First Fish & Chip Shop

Newcastle’s First Fish & Chip Shop: The building on the right of the old photo can claim this title although strictly speaking it was a fish and roast potato shop when it opened, chips hadn’t been invented and were added to its menu a few years afterwards.

People in Newcastle ate a lot of fish due to the town’s proximity to the coast, but it had a very short shelf-life before fridges became commonplace. Fishmongers discovered they could add an extra couple of days by frying the fish before it went off. This made it ready to eat, so fried fish became a popular takeaway snack in Newcastle around the middle of the nineteenth century.

John Caiger was a fishmonger from London where fish had already been paired with potatoes to turn the snack into a meal. John and his wife Ellen brought this innovation to Newcastle in 1867, opening a shop on Westgate Road. The Black Bull – nowadays known as The Bodega – was immediately to his right, and the newly opened Tyne Theatre was a couple of doors to the left; both providing plenty of passing trade.

His takeaway became a local institution and the Tyne Theatre had a pantomime song about it:

There is a shop, a canny little shop,

Next door to the Tyne Theatre,

They sell fried fish, pickles in a dish,

And a ha’penny roast potato.

Caiger was popular with his customers and used to serenade them in his shop, he claimed to have sung professionally in London before moving north. He was less popular with the authorities, who fined him five pounds in 1868 for keeping a refreshment house without a licence.

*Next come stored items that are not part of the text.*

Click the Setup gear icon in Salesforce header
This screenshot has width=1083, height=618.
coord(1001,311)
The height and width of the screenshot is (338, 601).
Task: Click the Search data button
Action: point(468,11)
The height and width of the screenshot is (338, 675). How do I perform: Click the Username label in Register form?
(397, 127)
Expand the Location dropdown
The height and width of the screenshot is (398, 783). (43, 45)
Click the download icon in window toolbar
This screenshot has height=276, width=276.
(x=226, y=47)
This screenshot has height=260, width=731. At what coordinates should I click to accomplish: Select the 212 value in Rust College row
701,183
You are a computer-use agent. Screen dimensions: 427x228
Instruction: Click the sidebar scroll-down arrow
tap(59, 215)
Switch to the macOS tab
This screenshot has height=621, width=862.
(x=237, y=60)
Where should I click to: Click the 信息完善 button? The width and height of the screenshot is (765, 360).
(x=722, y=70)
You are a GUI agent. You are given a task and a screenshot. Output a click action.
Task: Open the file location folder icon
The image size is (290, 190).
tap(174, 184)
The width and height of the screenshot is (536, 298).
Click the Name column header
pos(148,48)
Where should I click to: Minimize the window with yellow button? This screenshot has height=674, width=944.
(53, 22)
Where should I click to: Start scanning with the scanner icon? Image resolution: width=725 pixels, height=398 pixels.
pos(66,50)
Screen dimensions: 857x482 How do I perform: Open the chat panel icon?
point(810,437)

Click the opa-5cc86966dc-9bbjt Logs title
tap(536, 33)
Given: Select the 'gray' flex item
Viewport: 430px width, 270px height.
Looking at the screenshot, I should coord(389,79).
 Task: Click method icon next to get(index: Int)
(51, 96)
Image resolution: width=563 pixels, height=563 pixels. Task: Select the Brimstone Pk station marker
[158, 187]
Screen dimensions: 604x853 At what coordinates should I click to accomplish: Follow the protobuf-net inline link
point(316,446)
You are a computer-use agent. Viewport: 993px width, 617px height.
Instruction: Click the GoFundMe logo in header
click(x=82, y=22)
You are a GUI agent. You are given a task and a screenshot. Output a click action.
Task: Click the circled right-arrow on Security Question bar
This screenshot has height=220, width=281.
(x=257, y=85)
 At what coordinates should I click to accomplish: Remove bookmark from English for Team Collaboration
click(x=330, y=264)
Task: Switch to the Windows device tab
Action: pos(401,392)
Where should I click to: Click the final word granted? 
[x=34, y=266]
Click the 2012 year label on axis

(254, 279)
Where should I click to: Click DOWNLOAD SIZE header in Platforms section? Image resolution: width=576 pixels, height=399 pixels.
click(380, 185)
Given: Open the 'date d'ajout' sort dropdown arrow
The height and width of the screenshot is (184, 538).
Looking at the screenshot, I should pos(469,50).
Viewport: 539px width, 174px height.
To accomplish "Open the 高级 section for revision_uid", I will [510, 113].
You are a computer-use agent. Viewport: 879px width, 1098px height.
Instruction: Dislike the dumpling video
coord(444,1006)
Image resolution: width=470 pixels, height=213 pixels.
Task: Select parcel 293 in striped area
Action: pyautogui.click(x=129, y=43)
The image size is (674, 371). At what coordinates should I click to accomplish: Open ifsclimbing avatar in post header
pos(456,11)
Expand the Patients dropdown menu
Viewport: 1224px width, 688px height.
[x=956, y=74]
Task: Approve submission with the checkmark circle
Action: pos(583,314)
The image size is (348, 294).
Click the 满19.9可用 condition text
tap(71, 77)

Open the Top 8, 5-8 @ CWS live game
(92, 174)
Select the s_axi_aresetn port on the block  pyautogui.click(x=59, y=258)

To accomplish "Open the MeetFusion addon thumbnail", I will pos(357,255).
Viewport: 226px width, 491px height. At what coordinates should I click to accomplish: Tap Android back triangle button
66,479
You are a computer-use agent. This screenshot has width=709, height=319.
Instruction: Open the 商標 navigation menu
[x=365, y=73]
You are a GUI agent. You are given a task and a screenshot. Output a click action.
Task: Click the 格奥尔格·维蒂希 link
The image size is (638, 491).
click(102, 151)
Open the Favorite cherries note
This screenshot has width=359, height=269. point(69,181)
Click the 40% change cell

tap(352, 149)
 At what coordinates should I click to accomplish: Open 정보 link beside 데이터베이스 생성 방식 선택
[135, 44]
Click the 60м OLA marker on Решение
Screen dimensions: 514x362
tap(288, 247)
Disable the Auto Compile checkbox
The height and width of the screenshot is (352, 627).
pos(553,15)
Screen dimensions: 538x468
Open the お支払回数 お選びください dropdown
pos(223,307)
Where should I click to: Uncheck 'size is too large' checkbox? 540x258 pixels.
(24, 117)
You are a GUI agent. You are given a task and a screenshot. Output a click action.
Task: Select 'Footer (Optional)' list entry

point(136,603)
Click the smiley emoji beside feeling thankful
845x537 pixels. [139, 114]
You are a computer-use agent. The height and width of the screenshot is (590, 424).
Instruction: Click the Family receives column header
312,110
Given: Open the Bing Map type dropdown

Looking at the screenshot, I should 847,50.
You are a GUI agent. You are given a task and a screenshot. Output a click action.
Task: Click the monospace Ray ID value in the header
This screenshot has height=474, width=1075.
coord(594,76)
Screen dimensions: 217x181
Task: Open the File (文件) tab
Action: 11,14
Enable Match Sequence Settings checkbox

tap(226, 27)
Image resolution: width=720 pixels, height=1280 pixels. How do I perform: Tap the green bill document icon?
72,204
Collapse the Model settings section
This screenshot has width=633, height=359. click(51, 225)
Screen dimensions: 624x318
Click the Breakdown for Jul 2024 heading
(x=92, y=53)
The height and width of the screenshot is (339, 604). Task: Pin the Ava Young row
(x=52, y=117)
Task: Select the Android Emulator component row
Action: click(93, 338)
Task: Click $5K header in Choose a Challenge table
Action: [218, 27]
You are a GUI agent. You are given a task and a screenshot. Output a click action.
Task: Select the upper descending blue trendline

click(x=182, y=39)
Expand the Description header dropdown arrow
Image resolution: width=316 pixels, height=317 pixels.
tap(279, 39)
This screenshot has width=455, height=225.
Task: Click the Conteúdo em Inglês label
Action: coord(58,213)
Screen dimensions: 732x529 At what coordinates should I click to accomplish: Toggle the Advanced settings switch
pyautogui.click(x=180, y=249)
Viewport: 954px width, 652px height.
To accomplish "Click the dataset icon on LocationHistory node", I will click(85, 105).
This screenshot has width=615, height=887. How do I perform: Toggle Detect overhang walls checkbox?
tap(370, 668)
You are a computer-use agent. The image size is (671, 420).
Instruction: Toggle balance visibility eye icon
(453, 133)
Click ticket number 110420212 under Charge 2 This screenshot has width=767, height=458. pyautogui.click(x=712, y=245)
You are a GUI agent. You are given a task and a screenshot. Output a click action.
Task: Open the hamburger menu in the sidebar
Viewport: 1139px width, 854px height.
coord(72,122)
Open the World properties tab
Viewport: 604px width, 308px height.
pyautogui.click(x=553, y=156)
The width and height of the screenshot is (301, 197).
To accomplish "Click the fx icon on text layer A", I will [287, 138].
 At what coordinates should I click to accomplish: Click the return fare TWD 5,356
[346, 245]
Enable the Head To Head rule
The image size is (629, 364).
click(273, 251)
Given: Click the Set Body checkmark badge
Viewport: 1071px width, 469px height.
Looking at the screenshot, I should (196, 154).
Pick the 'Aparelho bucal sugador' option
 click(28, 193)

He must have got his paperwork in order because he continued to trade there for another decade or so until his death in 1880 at the age of seventy.

The sign on the front of the shop in the photo says ‘AC Thornton’. This refers to Albert Thornton who had been frying fish and chips at his takeaway around the corner in Caxton House on Cross Street before moving into Caiger’s premises in 1891.

Late night takeaways are often flashpoints for violence and this was also the case in the nineteenth century. Albert had his fair share of bother in his Cross Street shop, including an incident where a police officer was struck on the head with a bottle by one of his customers at 11.20pm on a Saturday night.

Andrew McGiveny was taken into custody where he told the desk sergeant he wished he’d smashed the officer’s skull in. Nevertheless, it was claimed that the wrong man had been arrested and there were sufficient witnesses in the chippy to have the case against him dismissed in court.

The three old cottages in the top photo were demolished in March of 1893 and replaced by the building in the bottom photo.